Jobs
**1)** Answer these questions using the passage on medieval ordeals:
(a) Besides Judicium Dei, what Latin name were ordeals sometimes called?
(b) How many manors did Queen Emma settle on the Bishopric and Church of Winchester?
(c) Which people were tried by the ordeal of boiling water?
**2)** Revise the passage on medieval ordeals by giving it again from "The most notable" up to and including "Church of Winchester.", with "Winchester" replaced by "Worcester".
**3)** List every person named in the passage on medieval ordeals.

Given passage
----
The history of the middle ages furnishes numerous examples of ordeals employed in the settlement of disputes, which in the absence of a strong and impartial system of law-giving, found great favour with the people of all ranks. They were peculiarly distinguished by the appellation of Judicium Dei, or judgments of God, and sometimes called vulgaris purgatio. The law of the Church sanctioned the ordeal throughout Europe for a considerable period, and faculties were freely given by the clergy for the performance of these strange ceremonials. Indeed, the whole business, as a judgment of God, was frequently conducted by the servants of the Church, always in consecrated ground, and the sacred edifice itself was occasionally requisitioned in order to add greater solemnity to the proceedings. The ordeal of fire, practised, curiously enough, by the Greeks in the time of Sophocles, was allowed only to persons of high rank. The accused was required to carry[Pg 30] a piece of red-hot iron for some distance in his hand, or to walk nine feet, bare-footed and blind-fold, over red-hot ploughshares. The hands or feet were then immediately bound up, and inspected three days afterwards. If, on examination, no injury was visible, the accused was considered innocent; if traces of the burning remained, he was reckoned guilty, and received punishment commensurate with his offence, without any discount for the harm he had already suffered.

The most notable historic instance of this form of ordeal is that of Queen Emma, mother of Edward the Confessor. She was accused of a criminal intrigue with Alwyn, Bishop of Winchester, and condemned to the ordeal of fire, which, on this particular occasion, took the form of nine red-hot ploughshares, laid lengthwise at irregular intervals, over which she was required to walk with bandaged eyes. She passed successfully through the severe trial, and at the conclusion innocently asked when the ordeal was about to begin. The Queen’s innocence was, to the popular mind, established more substantially than would have been possible in any existing court of law. She was not the only gainer by the restoration of her reputation, for in consideration[Pg 31] of the success which had attended her, she settled twenty-one manors on the Bishopric and Church of Winchester.

In the Eastern Empire the fire ordeal was largely used by the Emperor Theodore Lascoris for the discovery of the origin of the sickness with which he was afflicted. His majesty attributed the malady to magic, and all suspected persons were required to handle red-hot iron in order to establish their guilt or innocence, “thus joining,” as an ancient scribe exclaims, “to the most dubious crime in the world the most dubious proof of innocence.”

Fire, as we have said, was employed for persons of high rank: those of baser degree, especially bondsmen and rustics, were tried by the ordeal of boiling water. “I will go through fire and water for my friend” was a common expression in the middle ages, and, though having lost its original significance, the saying has persisted to the present time as a declaration of self-sacrifice. The accused person was required to take a stone from a pan of boiling water, to insert the hand and wrist into the liquid, and in case of the triple ordeal, to plunge the arm in up to the elbow. When cold water was employed, and in cases of witchcraft[Pg 32] this was generally resorted to, the suspect was flung into a river or pond. If he floated without appearance of swimming, he was pronounced innocent; if he sank, he was condemned as guilty—rather a superfluous proceeding, considering that the man was in all probability already drowned.
----
Recorded data
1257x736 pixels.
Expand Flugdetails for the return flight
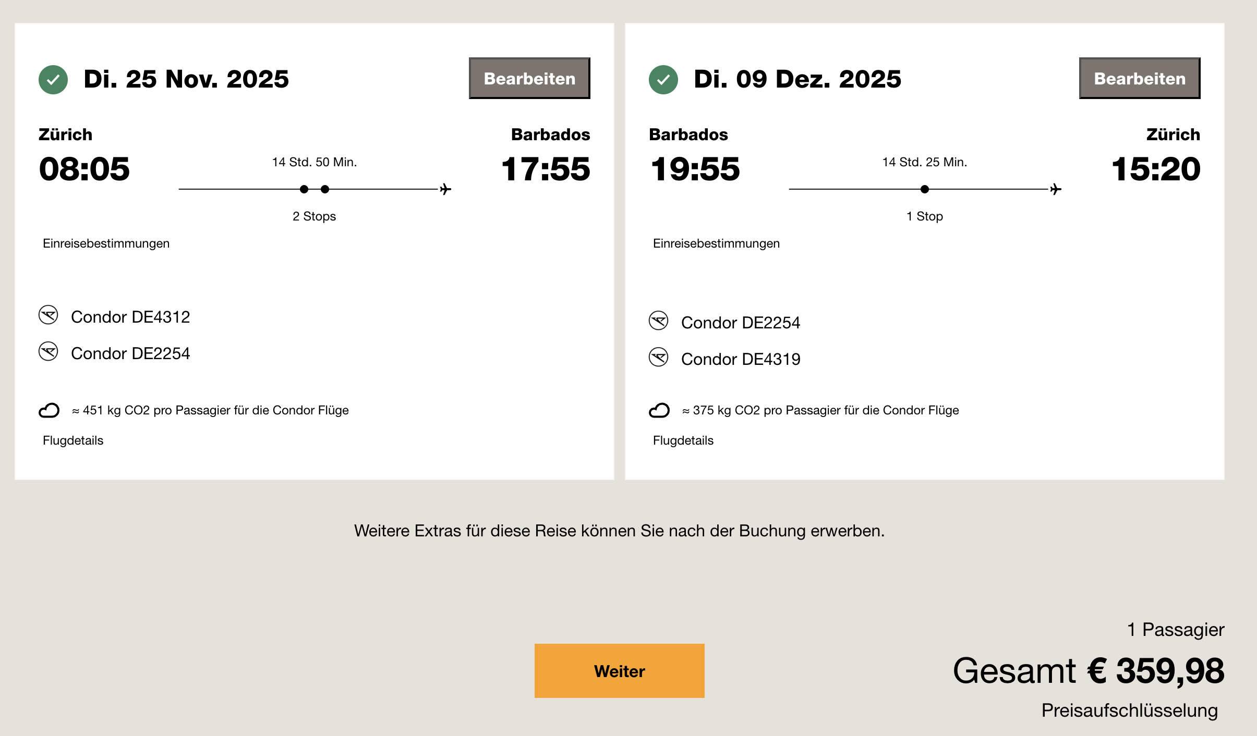(x=683, y=440)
----
Solutions below
**1)**
(a) Vulgaris purgatio.
(b) Twenty-one.
(c) Those of baser degree, especially bondsmen and rustics.

**2)**
The most notable historic instance of this form of ordeal is that of Queen Emma, mother of Edward the Confessor. She was accused of a criminal intrigue with Alwyn, Bishop of Worcester, and condemned to the ordeal of fire, which, on this particular occasion, took the form of nine red-hot ploughshares, laid lengthwise at irregular intervals, over which she was required to walk with bandaged eyes. She passed successfully through the severe trial, and at the conclusion innocently asked when the ordeal was about to begin. The Queen’s innocence was, to the popular mind, established more substantially than would have been possible in any existing court of law. She was not the only gainer by the restoration of her reputation, for in consideration[Pg 31] of the success which had attended her, she settled twenty-one manors on the Bishopric and Church of Worcester.

**3)**
Sophocles
Queen Emma
Edward the Confessor
Alwyn, Bishop of Winchester
Theodore Lascoris